* **PROBLEM REQUIREMENTS**:
Tally how many lines in the material include the word "Museum", then give that figure by itself.

* **RECORDS PROVIDED**:
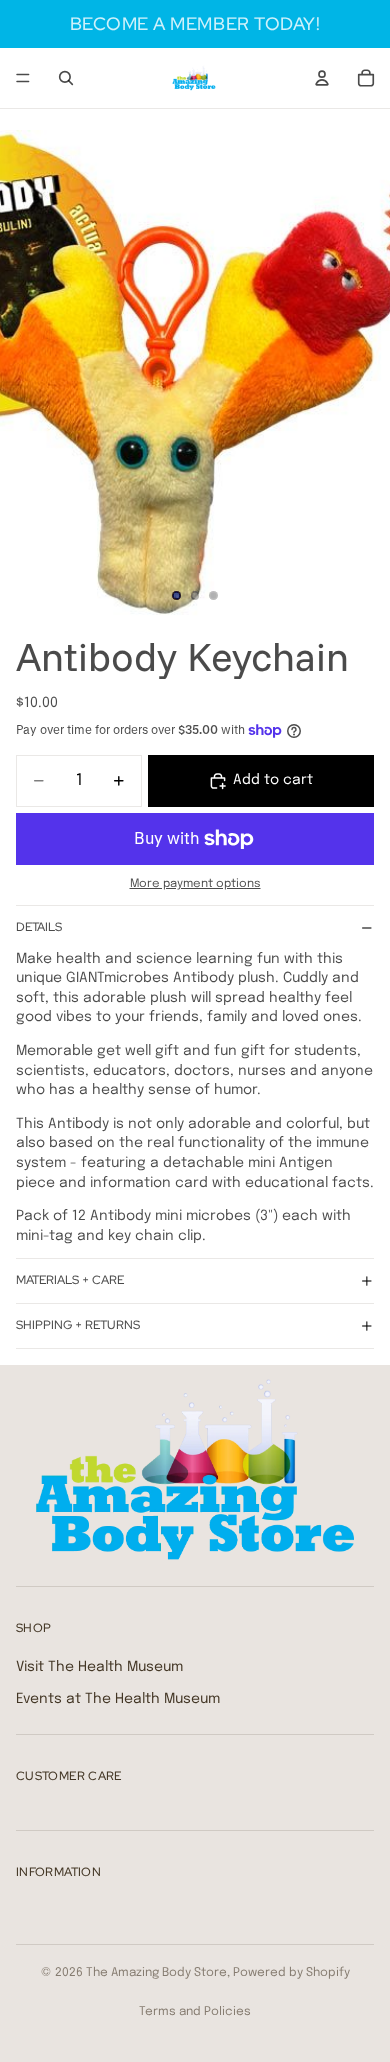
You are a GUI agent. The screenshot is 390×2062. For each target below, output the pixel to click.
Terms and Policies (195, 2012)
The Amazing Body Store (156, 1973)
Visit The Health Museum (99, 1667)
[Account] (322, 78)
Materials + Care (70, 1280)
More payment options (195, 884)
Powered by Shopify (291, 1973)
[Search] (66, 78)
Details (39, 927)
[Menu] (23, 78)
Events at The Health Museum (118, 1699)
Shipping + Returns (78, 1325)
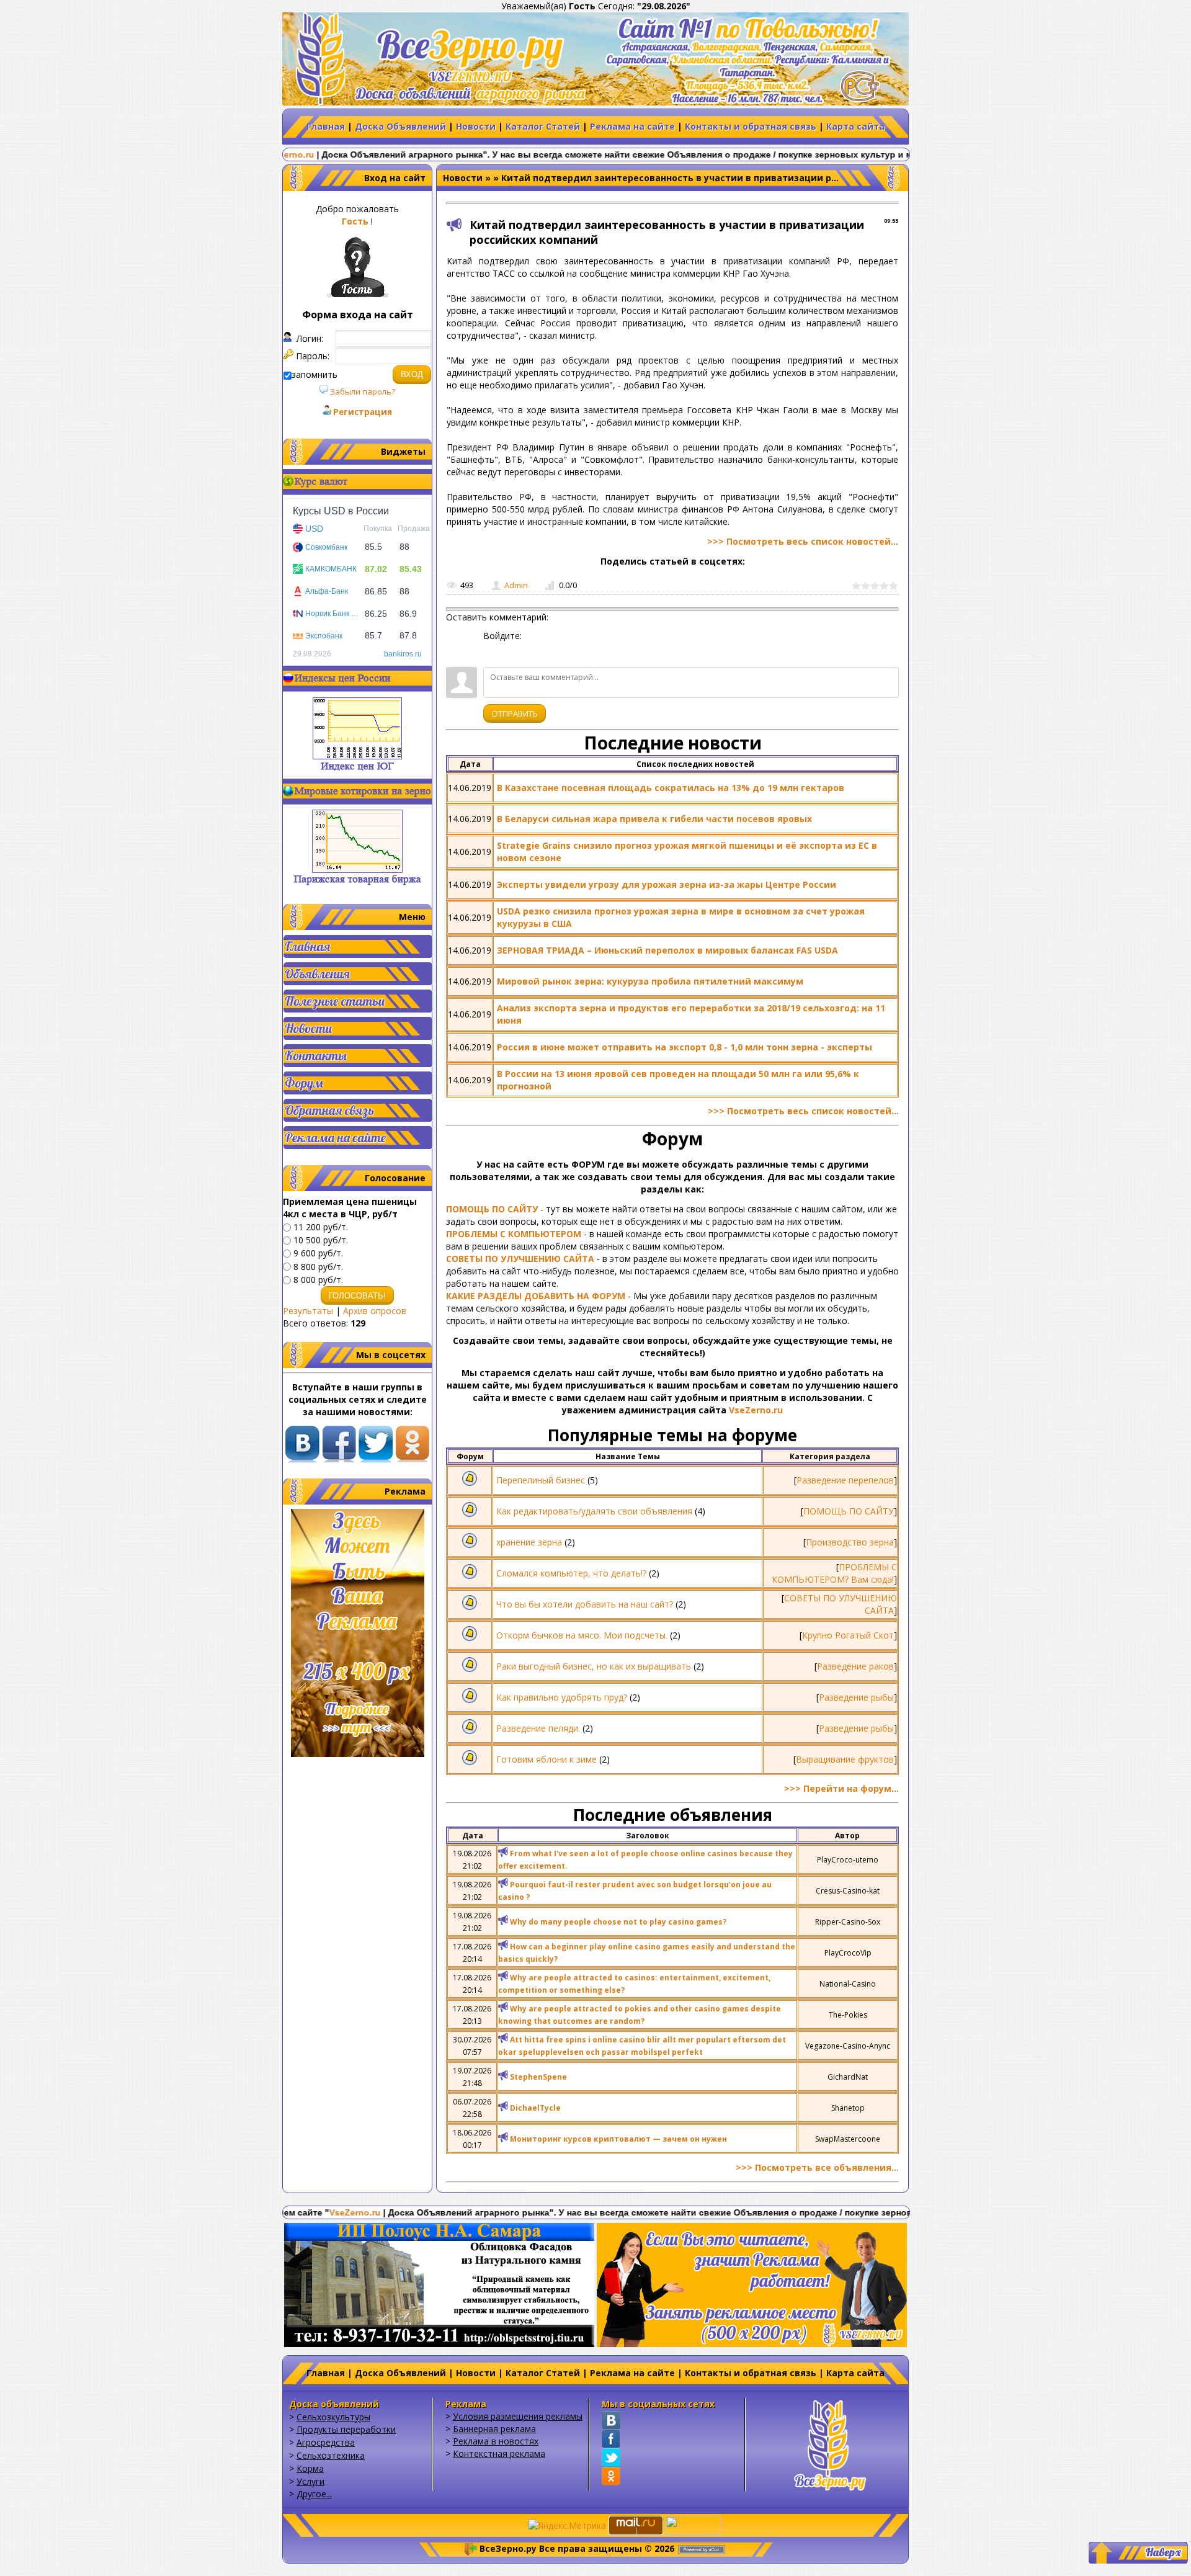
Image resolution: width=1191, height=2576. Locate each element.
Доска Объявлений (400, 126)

==

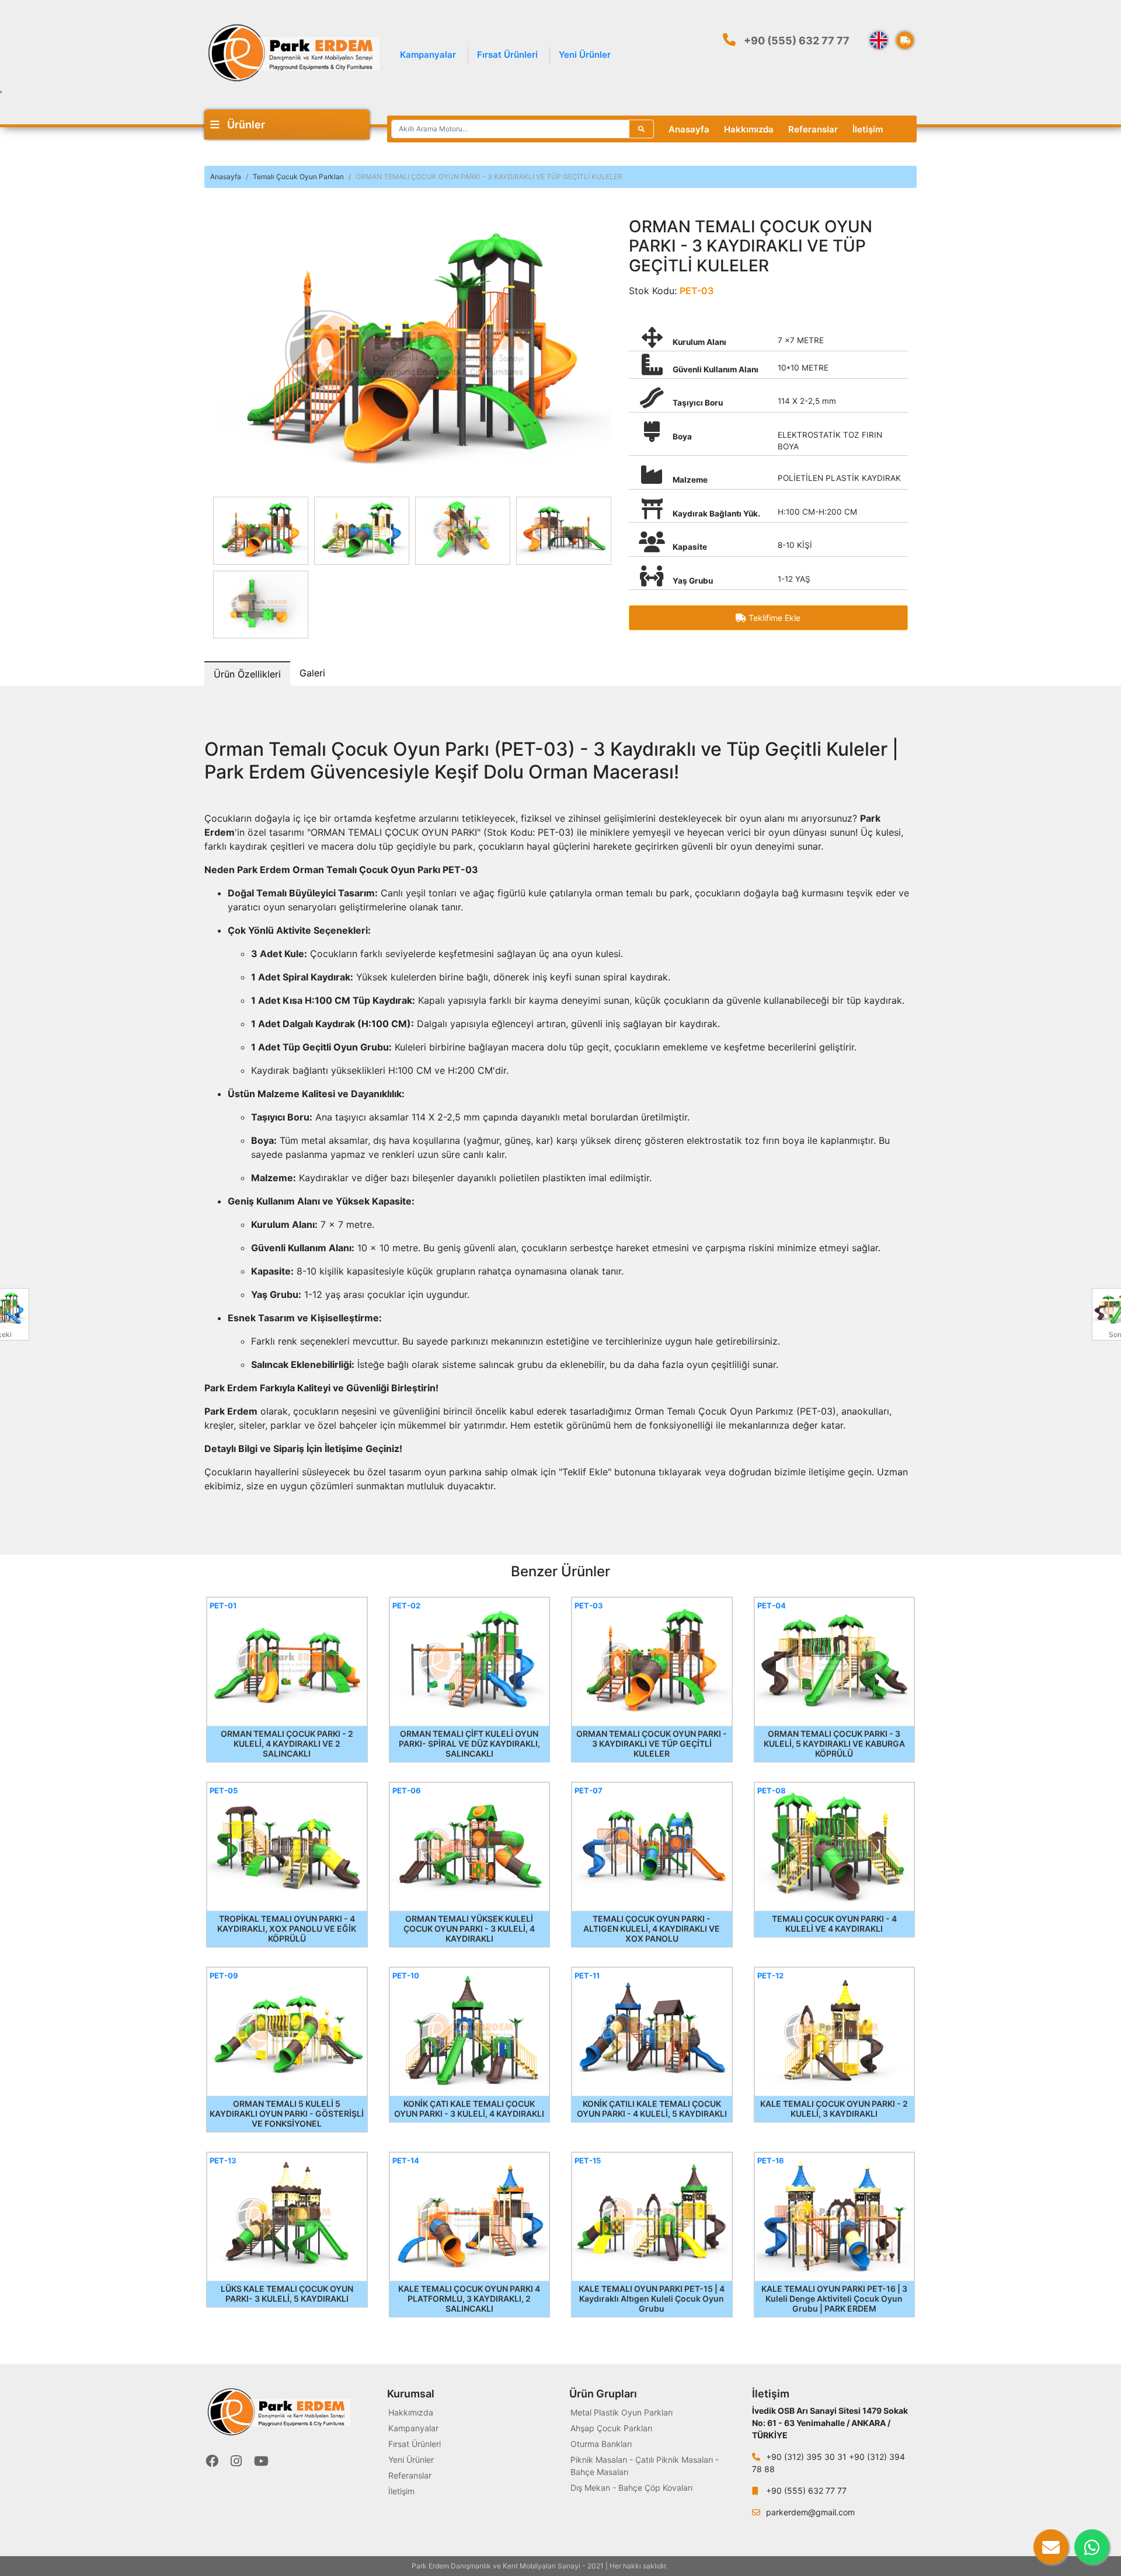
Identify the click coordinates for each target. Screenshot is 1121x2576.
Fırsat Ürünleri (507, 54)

* **EXPECTED OUTPUT**:
2